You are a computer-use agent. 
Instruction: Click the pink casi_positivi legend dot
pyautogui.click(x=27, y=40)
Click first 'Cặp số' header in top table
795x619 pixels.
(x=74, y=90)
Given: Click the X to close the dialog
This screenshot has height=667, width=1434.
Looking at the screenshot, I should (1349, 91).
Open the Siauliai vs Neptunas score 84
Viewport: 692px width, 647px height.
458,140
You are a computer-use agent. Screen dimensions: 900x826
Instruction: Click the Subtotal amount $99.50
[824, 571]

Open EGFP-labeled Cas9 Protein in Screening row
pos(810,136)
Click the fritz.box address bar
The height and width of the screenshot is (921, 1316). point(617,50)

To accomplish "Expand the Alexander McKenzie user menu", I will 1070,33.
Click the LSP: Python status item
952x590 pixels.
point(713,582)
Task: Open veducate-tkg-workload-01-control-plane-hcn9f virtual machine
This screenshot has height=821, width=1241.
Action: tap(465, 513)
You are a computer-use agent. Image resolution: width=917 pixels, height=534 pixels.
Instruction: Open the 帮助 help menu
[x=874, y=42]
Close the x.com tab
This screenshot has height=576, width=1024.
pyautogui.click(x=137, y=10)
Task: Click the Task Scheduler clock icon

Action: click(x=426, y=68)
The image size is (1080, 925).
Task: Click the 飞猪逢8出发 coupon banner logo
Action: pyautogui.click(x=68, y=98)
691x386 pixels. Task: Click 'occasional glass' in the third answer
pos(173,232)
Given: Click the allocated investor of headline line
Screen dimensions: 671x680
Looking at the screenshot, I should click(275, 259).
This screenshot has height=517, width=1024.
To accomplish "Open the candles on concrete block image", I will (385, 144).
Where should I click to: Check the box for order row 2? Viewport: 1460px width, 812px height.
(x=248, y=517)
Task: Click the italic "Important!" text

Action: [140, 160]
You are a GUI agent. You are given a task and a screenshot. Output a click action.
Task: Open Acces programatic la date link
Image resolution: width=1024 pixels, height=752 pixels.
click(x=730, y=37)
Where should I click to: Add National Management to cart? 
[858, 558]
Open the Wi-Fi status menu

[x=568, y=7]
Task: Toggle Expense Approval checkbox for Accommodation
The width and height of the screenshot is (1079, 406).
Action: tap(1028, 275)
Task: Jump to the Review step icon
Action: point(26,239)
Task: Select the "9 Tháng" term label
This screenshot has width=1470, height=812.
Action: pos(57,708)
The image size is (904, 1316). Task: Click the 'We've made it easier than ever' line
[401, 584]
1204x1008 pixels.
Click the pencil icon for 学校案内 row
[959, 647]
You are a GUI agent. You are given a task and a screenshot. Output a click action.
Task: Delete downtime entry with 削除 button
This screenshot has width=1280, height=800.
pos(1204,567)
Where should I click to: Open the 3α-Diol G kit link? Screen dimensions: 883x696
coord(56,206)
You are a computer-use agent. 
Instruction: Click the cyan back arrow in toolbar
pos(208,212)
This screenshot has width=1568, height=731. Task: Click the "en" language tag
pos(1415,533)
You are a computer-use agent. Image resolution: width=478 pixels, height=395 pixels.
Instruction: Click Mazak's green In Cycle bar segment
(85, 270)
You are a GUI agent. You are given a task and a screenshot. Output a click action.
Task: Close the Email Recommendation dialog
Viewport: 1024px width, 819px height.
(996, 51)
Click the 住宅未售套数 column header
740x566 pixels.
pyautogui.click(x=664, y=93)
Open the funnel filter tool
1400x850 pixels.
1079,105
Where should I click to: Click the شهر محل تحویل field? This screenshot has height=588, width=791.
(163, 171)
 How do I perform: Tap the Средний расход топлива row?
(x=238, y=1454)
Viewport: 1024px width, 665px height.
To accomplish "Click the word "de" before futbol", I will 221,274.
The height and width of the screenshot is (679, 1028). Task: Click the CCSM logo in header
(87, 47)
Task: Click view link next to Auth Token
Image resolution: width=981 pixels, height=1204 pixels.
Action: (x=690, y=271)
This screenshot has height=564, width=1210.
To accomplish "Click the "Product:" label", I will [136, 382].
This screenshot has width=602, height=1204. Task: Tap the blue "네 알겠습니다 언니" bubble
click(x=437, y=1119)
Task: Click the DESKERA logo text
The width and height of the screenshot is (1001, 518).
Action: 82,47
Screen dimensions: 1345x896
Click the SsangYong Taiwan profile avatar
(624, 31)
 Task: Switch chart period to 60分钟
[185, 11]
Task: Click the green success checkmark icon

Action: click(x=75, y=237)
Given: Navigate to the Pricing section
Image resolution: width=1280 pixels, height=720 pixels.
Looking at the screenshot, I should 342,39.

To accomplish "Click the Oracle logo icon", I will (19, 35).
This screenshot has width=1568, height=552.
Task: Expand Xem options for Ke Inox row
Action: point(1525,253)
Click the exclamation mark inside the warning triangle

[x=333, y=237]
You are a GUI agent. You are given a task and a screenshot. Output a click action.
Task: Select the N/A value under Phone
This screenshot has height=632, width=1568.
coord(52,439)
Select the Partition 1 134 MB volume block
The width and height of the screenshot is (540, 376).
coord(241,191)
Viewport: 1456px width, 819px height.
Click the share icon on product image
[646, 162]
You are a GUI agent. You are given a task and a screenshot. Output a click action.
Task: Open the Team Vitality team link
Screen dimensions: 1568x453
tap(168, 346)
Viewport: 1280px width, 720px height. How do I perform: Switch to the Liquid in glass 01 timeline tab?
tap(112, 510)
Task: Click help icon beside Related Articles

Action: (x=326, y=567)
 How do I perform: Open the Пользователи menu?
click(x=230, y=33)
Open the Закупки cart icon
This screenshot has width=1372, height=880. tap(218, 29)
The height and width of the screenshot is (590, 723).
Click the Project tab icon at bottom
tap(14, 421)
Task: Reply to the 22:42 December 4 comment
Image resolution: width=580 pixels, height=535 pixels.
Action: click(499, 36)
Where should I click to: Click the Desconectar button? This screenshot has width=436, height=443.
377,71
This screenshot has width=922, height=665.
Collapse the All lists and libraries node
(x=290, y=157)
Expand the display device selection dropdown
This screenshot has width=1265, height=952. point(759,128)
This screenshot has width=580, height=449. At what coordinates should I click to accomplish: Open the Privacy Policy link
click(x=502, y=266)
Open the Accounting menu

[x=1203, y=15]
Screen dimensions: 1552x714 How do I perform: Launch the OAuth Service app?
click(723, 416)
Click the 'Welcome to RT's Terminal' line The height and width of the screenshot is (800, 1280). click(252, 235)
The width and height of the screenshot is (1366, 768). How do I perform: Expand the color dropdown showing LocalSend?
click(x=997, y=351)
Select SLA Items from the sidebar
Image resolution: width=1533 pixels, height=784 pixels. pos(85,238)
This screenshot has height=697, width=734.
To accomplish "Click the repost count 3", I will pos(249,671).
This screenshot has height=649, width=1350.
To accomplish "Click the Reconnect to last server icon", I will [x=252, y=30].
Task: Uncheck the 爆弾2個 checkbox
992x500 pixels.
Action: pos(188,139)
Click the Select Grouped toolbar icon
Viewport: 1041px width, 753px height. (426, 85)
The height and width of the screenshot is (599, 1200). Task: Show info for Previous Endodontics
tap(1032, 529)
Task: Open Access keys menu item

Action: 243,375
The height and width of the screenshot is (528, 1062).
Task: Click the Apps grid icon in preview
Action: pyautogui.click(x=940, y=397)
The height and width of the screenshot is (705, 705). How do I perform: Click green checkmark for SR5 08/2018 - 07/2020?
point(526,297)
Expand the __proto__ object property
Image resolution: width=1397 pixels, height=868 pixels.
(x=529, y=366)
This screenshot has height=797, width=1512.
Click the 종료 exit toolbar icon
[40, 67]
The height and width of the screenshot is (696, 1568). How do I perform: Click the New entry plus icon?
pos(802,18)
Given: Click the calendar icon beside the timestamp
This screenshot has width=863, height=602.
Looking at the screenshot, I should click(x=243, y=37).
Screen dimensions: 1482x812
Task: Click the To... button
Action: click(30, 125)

DIRECTIONS:
Scan the lines above for the word "computer" and copy every one where it occurs.

OUTPUT:
You are a computer-use agent. 
You are a computer-use agent. Screen dimensions: 900x826
You are a computer-use agent. Image resolution: width=917 pixels, height=534 pixels.
You are a computer-use agent. 
You are a computer-use agent. Image resolution: width=478 pixels, height=395 pixels.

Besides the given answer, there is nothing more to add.